DevEx Resources Ltd (ASX:DEV) has spent the past year making its uranium story bigger. The next phase is simpler: put holes in the ground and let the rocks answer.
The company’s latest Nabarlek update, released on 29 April 2026, framed the project as a district-scale uranium pipeline across the Alligator Rivers Uranium Province in the Northern Territory. DevEx said recent acquisitions and dataset integration had allowed it to build a unified targeting strategy across the expanded ground, with priority targets now prepared for drilling.
That is the interesting change. This is no longer just a map story.
The Map Has Turned Into a Drill Schedule
DevEx has named Big Radon, KP, Sandfire and Nabarlek North as priority drill-ready targets for 2026. The company said those targets were refined through ground gravity surveys and interpretation of airborne magnetic and radiometric datasets.
The planned 2026 campaign is meaningful for a junior explorer. DevEx said drilling at Nabarlek was scheduled to start in June, with an initial program of about 15,000 metres across 66 holes, plus another 2,000 metres at Murphy West.
That gives investors a clear test. The share market often rewards uranium juniors for land position, theme exposure and planned activity. The harder part is turning target quality into drill results that can survive technical scrutiny.
Nabarlek Is the Centre of Gravity
Nabarlek matters because it gives DevEx a known uranium district, not a blank canvas. In its March 2026 quarterly report, the company said the historical Nabarlek Uranium Mine produced 24Mlbs at 1.84% U₃O₈, and that the broader project includes multiple corridors of known uranium mineralisation.
The latest update also leans heavily on the regional setting. DevEx described the Alligator Rivers Uranium Province as an established uranium mining jurisdiction with more than 700Mlbs of uranium endowment already defined.
That is the attraction. The company is not trying to persuade investors that uranium can exist in the district. It is trying to show that its targets sit in the right structural positions within that district.
The Cash Balance Buys Time, Not Certainty
DevEx finished the March 2026 quarter with A$36.7 million in cash after completing a two-tranche placement and share purchase plan that raised about A$38.9 million before costs. The second tranche issued 110.3 million shares at A$0.145 per share, raising about A$16 million.
That funding position is important because exploration programs can lose momentum when juniors need to raise money before every major field season. DevEx appears better placed than many peers to run the 2026 campaign without making the funding question the whole story.
The other side is dilution. The capital raising gives DevEx runway, but it also expanded the register. For the market, the next task is deciding whether the additional shares are backed by a stronger exploration opportunity.
Murphy West Adds a Second Line of Evidence
Nabarlek is the centrepiece, but Murphy West gives DevEx another uranium angle in the McArthur Basin. During the March quarter, the company said ongoing soil geochemistry had identified multiple kilometre-scale multi-element anomalies, with pathfinder signatures compared with those associated with uranium mineralisation at Laramide Resources’ Junnagunna deposit.

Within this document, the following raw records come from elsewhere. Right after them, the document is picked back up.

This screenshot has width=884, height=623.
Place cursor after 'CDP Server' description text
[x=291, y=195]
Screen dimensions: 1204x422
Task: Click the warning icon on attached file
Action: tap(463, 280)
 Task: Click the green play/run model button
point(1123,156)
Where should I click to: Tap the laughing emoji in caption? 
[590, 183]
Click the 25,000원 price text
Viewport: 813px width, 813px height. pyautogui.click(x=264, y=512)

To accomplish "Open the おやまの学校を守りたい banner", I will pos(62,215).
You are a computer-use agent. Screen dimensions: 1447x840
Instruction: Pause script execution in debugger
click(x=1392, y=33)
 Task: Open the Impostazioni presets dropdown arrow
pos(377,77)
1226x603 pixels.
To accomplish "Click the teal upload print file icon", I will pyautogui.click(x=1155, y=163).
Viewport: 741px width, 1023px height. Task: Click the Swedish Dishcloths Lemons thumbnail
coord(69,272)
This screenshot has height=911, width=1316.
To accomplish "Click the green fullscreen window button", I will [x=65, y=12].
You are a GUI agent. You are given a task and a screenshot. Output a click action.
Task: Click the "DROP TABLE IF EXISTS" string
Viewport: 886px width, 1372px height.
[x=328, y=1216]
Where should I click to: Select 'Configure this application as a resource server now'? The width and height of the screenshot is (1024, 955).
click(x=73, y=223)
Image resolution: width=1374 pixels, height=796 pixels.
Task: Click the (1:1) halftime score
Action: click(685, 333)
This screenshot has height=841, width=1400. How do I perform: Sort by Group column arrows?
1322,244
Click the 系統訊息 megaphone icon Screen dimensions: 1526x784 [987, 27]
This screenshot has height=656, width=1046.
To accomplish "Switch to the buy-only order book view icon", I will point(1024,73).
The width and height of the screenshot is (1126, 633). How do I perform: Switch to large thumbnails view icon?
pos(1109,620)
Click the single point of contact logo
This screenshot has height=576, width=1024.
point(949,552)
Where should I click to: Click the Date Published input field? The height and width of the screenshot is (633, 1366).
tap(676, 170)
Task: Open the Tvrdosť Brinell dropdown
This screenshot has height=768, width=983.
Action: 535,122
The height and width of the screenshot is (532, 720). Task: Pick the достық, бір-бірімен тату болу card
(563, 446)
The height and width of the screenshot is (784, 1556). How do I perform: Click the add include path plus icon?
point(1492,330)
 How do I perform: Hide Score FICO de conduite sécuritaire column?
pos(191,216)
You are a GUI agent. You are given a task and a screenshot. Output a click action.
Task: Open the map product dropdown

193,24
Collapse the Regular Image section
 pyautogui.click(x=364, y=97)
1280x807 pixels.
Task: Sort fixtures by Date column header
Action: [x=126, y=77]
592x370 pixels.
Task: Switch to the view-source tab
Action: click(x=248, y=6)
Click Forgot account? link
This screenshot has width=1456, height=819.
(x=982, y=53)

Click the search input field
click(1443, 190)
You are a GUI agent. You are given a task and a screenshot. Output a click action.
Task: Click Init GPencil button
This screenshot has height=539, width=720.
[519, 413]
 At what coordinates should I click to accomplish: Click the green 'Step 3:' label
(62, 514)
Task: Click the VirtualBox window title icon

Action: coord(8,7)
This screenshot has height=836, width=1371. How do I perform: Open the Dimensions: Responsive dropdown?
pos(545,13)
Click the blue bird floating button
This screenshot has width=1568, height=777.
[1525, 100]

DevEx said drill permit applications were being prepared for Murphy West to support a maiden drill program in 2026.
That creates a broader news flow setup. It also adds complexity. Investors now have to follow Nabarlek, Murphy West and the Kennedy rare earth project, while remembering that the company has described its revised strategy as sharply focused on uranium.
The Market Will Want Results, Not Just Targets
The supportive reading is straightforward. DevEx has cash, a larger Nabarlek footprint, a named drill schedule and multiple targets in a recognised uranium province. If drilling confirms the geological model, the company’s 2026 field season could become a defining one.
The cautious reading is just as clear. These are still exploration targets. Radiometric anomalies, structural complexity and historical analogues can help rank prospects, but they do not replace drill assays. The company’s own forward-looking statement warns that actual results may vary from expectations if risks, uncertainties or assumptions change.
From here, the first test is execution. The second is whether the best-looking targets on paper produce results strong enough to keep the market focused after the first drill holes are reported.
The map has done its job. The drill rig now has to do its part.